Some reality shows hook viewers by featuring a recurring cast of personalities — or, let's say, housewives — who develop fan followings. For others, a rotating selection of contestants — whether they're pop star hopefuls, bachelors, or bachelorettes — does the trick. Others still have a magnetic host, or two, or two in one. Hi there, RuPaul.

Part of the success behind Discovery's "Deadliest Catch" comes from its vast and varied cast of characters, ranging from captains like Sig Hansen who have been on the series since its inception in 2005, to crew members who only last a few hours. So many different personalities sharing close quarters for months at a time results in moments of harmony, discord, and all-out hazing. Add the thrills of unpredictable weather and death-defying hauls, and you have reality TV gold.

With each crew comes its own set of difficulties and rewards.
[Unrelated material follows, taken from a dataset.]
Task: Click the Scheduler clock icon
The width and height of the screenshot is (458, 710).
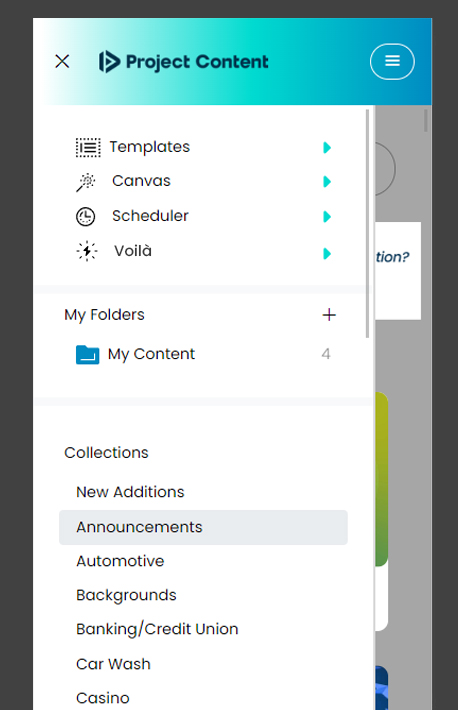Action: coord(86,216)
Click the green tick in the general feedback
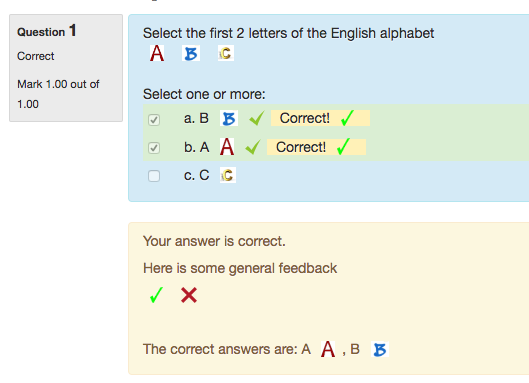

Sometimes culling a new crew together is a challenge in and of itself.

Harris thinks young fishermen are less interested in old school crabbing

Each of the fishing vessels on "Deadliest Catch" employs a crew of deckhands, engineers, and greenhorns that unite in pursuit of reeling in the world's most coveted seafood. According to Captain Josh Harris, assembling a new crew can be challenging, especially when it comes to finding young mariners. The physically demanding style of fishing, Harris said on a BUILD Series panel, is less appealing to a new wave of fishermen. "Millennials, they're really good at doing techy stuff," says Harris, "but not very many people want to come out and actually do the old school, 20 hours a day, pushing things that weigh as much as their car around, and get yelled at all the time."

Harris and Captain Jake Anderson agreed that fishing veterans, especially those with family-owned vessels, have a leg up when it comes to maintaining their crews. "I'm young. I don't have the same reputation these three have. Sig has spent years building his crew — same with Keith [Colburn], same with [Wild] Bill." Anderson also asserted that young fishermen don't want to be out at sea for months at a time.

The hesitation to join the ranks at sea could also have to do with the recent decline of snow crab in the Bering Sea, likely as a result of climate change. Between 2019 and 2021, researchers found a 99% decline in the population of juvenile female snow crabs, and the industry could be seriously curtailed as a result (via KTOO). In 2021, the Alaska Department of Fish and Game announced crab fishery closures (via Alaska Public Media).

Still, for seasoned fishermen like Captain Wild Bill, it's easy to stay lighthearted in the face of disheartening data. "With Sig," Bill joked, "you've gotta marry into the family to become a new guy."